The United States military ramped up airstrikes on ISIS positions near the Mosul Dam yesterday and today. The terrorist group has been in control of the Mosul Dam since routing Iraqi forces. Under the cover of U.S. air support, Iraqi and Kurdish Peshmerga forces have been fighting to retake the strategic target.

Militants are disputing claims of control, but an Iraqi military spokesman has said that an Iraqi flag has been raised at the dam. Lieutenant General Qassim al-Moussawi was quick to note that security forces were still sweeping the area for explosive traps, possibly left behind by ISIS militants.

”Some of the dam facilities have not been cleared yet. But what is important is that the security forces have arrived at the dam and they were able to capture the dam and conduct a full check around it to make sure that it’s empty of bombs and explosive charges. The Iraqi flag has been raised on the dam this morning.”

ISIS was quick to hit back at the claim, calling it mere propaganda. What isn’t propaganda is the uptick in air strikes against the group. The United States has shifted from supporting Mt. Sinjar rescue operations to an offensive role in supporting Iraqi and Kurdish forces.

U.S. Central Command said that the strikes destroyed three ISIS armed vehicles, an anti-aircraft emplacement and a possible IED. ISIS checkpoints were also hit. No U.S. aircraft were damaged in the strikes, and all exited the area safely.

A RAND Corporation senior advisor Rick Brennan said this was the beginning of more reasoned strikes against ISIS in Iraq.

“The earlier argument that the president was making about the humanitarian mission and the limited assistance that we’d be giving I think was unrealistic given the type of assistance that the Iraqis need. And so, at this point in time, what the Iraqis need is assistance in trying to help in doing the operational planning and the integration of air and ground capabilities to try to move back ISIL. We need a strategic approach as to how we’re going to engage, how our western allies will engage, as well as the nations in the region will engage to turn back ISIL.”
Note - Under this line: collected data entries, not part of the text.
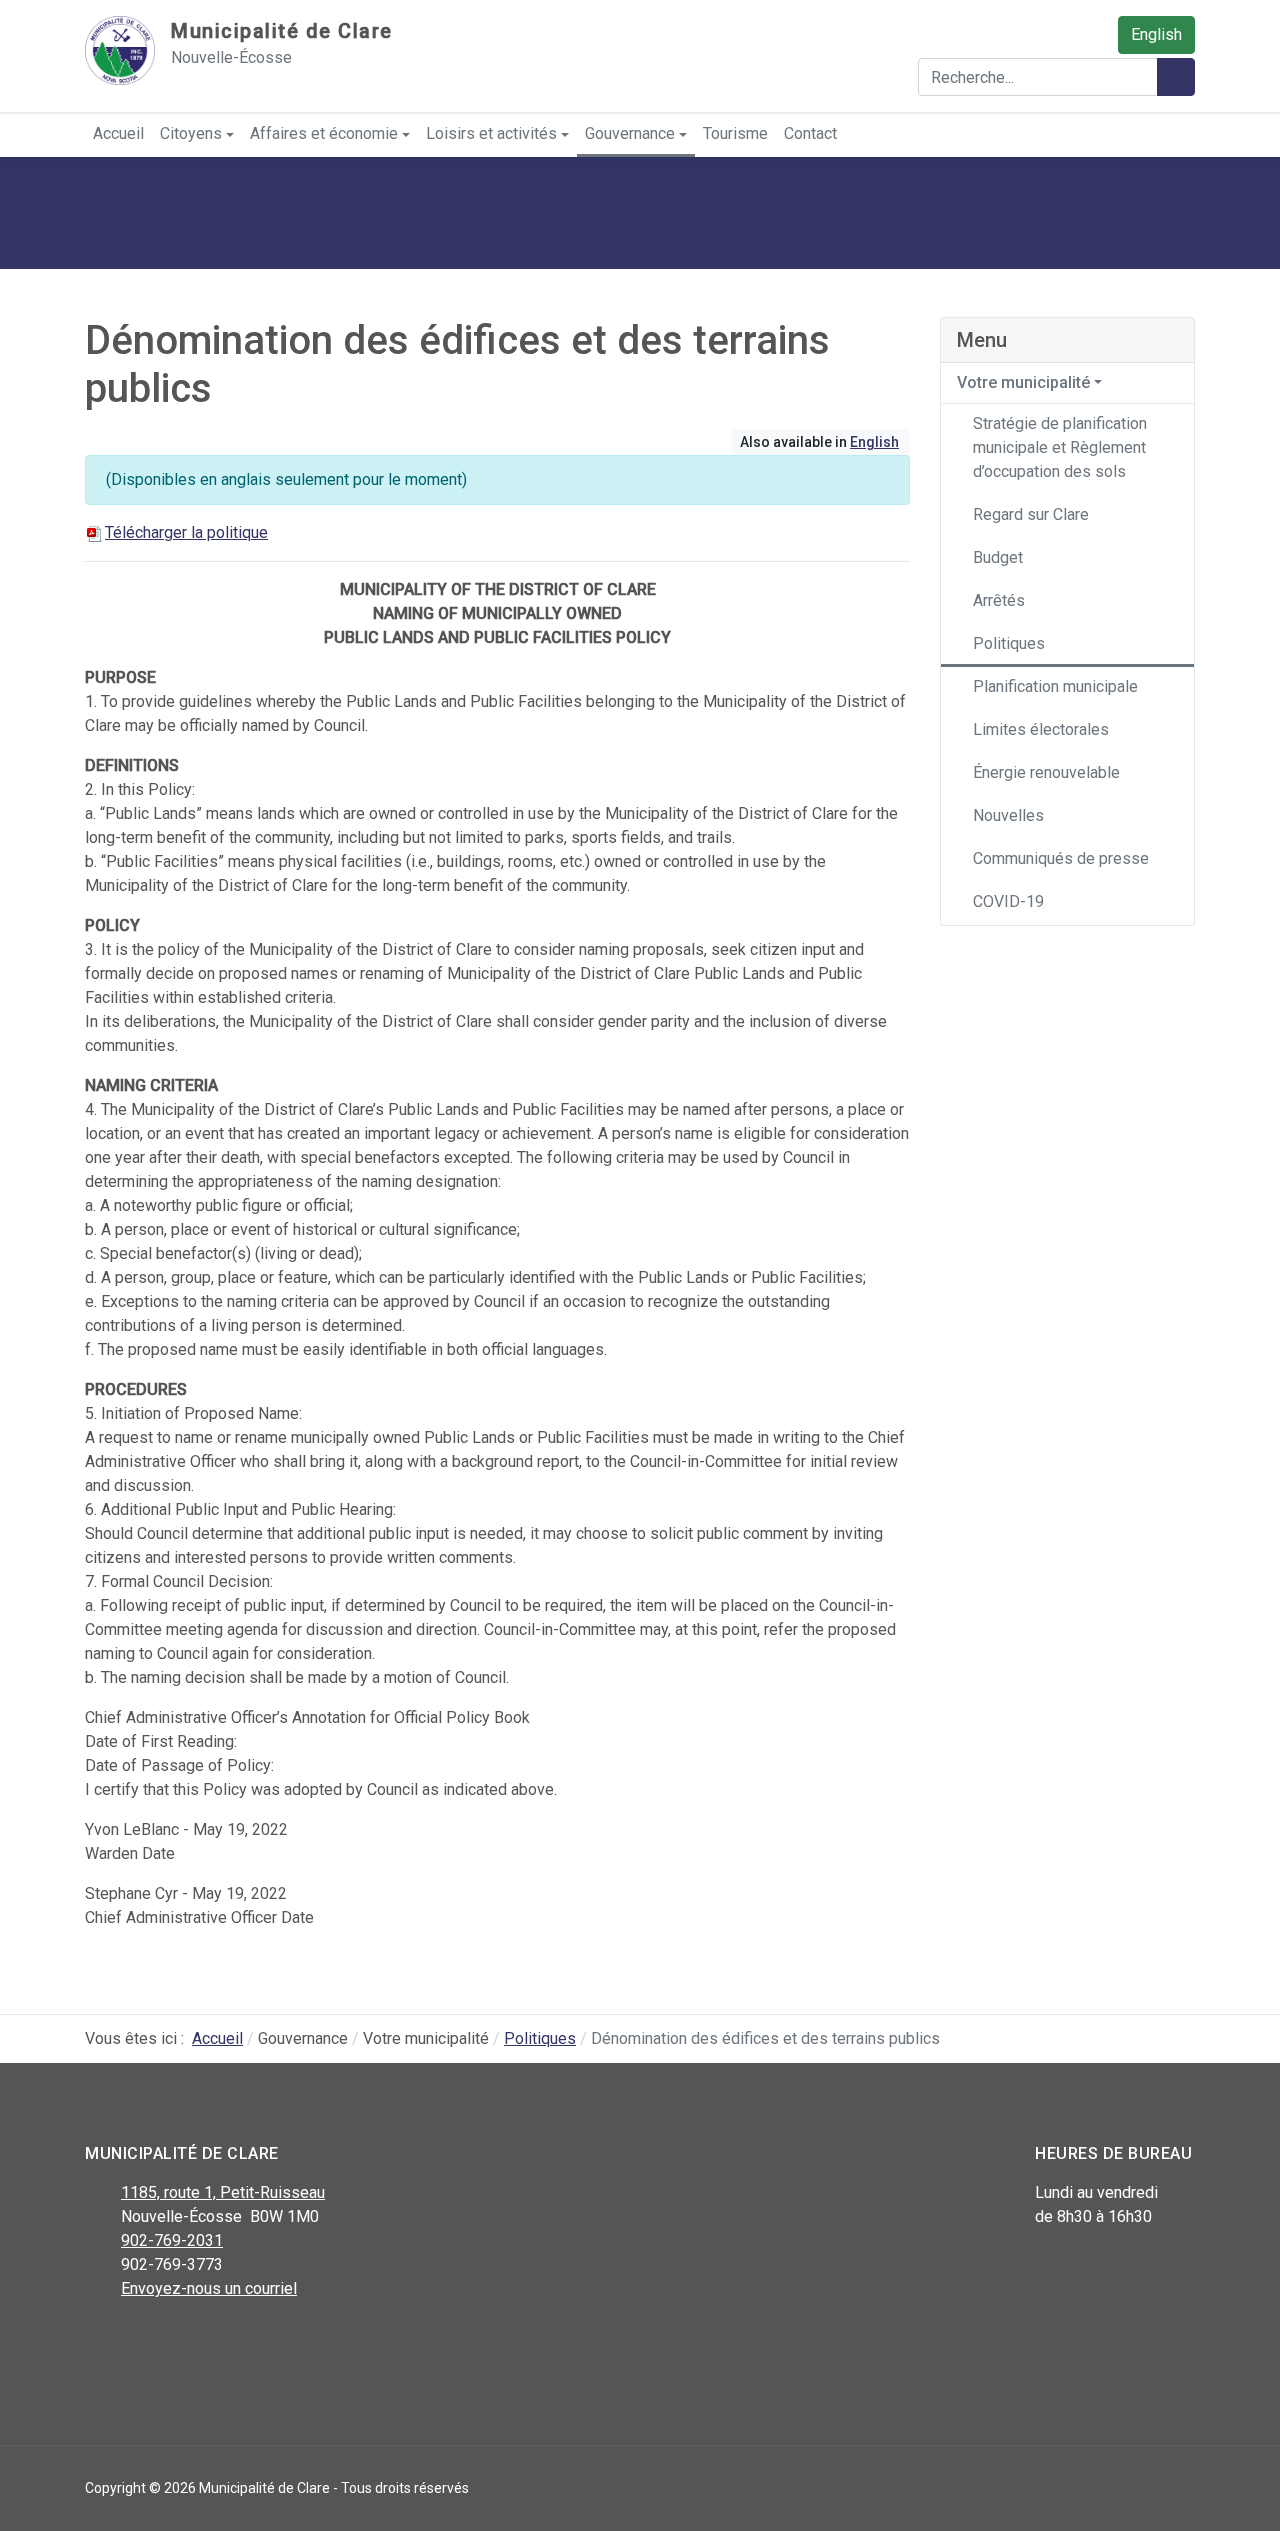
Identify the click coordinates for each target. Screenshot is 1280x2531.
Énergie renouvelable (1046, 772)
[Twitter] (142, 2341)
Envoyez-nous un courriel (209, 2288)
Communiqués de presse (1061, 858)
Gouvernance (630, 133)
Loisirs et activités (491, 133)
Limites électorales (1041, 729)
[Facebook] (97, 2341)
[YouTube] (187, 2341)
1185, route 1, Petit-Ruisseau (223, 2192)
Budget (998, 557)
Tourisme (735, 133)
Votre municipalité (1023, 382)
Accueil (118, 133)
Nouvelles (1008, 815)
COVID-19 (1008, 901)
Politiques (1009, 643)
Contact (810, 133)
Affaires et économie (324, 133)
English (1156, 34)
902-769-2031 (172, 2240)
While the situation may seem like mission creep for U.S. forces, the air strikes have blunted ISIS advances in Iraq. Irbil is no longer under threat of attack. And if ISIS is using captured Iraqi equipment in the open, U.S. warplanes are there to strike. The moves will likely force the group back into the relative cover of urban areas such as Mosul and other captured towns.

Public opinion is mixed on the how far the intervention goes. President Obama has assured the public no ground forces will be involved, but the number of military advisors has already breached 1,000. Undoubtedly the group needs to be stopped. Not only does it pose a regional threat, its social media capability is making it a global threat.